Turning to Iraq, THE WEEK notes:
Early Thursday, Iraq's Parliament selected Mustafa al-Kadhimi to serve as the country's new prime minister. Iraqi officials have said the 53-year-old former intelligence chief is acceptable to both the United States and Iran, The New York Times reports. Iraq has been without a prime minister since late last year, when Adel Abdul Mahdi resigned amid anti-government protests; he has been leading a caretaker government. Kadhimi has already met with protesters, taking a different approach from the previous government, which at times used the military against demonstrators. In addition to social unrest, Kadhimi will also have to deal with the coronavirus pandemic, which has locked down Iraq, as well as historically low oil and gas revenues.
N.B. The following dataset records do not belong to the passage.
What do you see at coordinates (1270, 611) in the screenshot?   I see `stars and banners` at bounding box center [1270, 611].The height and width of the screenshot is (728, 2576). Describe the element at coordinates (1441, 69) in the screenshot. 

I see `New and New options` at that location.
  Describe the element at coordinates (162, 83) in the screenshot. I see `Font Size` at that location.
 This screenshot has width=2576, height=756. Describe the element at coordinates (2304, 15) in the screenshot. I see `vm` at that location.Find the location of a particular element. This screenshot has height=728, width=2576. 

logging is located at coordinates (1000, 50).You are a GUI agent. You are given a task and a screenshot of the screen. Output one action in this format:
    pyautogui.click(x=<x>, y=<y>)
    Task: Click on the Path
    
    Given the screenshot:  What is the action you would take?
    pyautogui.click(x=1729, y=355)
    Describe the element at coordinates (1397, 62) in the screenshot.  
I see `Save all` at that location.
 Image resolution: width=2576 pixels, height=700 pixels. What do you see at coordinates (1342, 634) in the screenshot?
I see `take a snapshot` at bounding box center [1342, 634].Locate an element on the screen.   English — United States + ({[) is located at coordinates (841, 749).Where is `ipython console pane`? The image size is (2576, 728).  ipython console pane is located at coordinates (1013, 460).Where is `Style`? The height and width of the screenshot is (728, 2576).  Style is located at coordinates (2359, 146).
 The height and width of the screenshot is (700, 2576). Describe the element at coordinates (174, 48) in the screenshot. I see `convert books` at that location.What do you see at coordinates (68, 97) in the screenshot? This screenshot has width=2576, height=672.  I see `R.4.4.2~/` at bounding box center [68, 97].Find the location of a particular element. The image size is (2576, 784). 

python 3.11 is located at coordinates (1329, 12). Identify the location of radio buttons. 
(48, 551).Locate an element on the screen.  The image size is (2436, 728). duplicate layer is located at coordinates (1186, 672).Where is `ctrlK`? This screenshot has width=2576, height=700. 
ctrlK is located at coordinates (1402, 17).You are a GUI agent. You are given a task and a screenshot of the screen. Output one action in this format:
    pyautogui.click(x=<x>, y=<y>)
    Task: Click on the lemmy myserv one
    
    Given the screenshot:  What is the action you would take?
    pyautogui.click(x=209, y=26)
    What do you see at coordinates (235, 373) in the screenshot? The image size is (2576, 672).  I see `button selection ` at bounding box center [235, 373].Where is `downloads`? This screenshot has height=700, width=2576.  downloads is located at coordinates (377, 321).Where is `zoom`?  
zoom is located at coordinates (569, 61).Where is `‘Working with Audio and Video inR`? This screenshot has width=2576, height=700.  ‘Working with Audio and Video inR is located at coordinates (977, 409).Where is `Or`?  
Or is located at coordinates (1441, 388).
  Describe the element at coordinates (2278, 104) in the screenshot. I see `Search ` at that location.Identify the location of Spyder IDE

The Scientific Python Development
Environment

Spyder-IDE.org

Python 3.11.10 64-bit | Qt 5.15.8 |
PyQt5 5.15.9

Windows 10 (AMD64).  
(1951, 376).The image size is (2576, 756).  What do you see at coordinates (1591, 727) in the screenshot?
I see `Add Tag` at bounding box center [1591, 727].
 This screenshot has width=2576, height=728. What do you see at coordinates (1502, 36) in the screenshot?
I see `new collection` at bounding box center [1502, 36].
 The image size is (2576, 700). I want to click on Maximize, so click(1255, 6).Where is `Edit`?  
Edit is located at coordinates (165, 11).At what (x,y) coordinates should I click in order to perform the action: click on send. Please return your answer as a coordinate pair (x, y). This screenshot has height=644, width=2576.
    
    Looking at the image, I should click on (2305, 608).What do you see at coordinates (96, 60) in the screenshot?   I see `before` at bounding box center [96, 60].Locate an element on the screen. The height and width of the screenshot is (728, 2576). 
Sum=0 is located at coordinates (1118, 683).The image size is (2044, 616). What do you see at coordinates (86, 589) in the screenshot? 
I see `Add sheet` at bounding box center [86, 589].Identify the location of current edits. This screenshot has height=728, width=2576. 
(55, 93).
Iraq has been searching for a new prime minister for six months now. The most recent prime minister had been forced out back in November but remained in the post in a 'care taking' role. Mustafa is the third person to be named prime minister-designate during this period. Ahmed Rasheed and John Davison (REUTERS) note, "Prime Minister Mustafa al-Kadhimi, Iraq’s intelligence chief and a former journalist, will head the new government. He will begin his term without a full Cabinet, however, after several ministerial candidates were rejected." What they fail to note?
For starters, to move from prime minister-designate to prime minister, the Iraqi Constitution calls for only one thing: the creation of a cabinet. Not a partial one. The Cabinet requirement is supposed to show that the designate can govern. The ability to form the Cabinet demonstrates that the designate can work with Iraq's various political blocs.
Thus far, the Constitution has not been followed. That's one of the many reasons that Iraq does not progress -- the government is repeatedly headed by someone who can't even form a Cabinet that gets Parliament approval.
At this point, there are 22 ministers in the Cabinet -- 22 positions. This number can -- and often does -- change. How many positions was Mustafa able to fill? 15.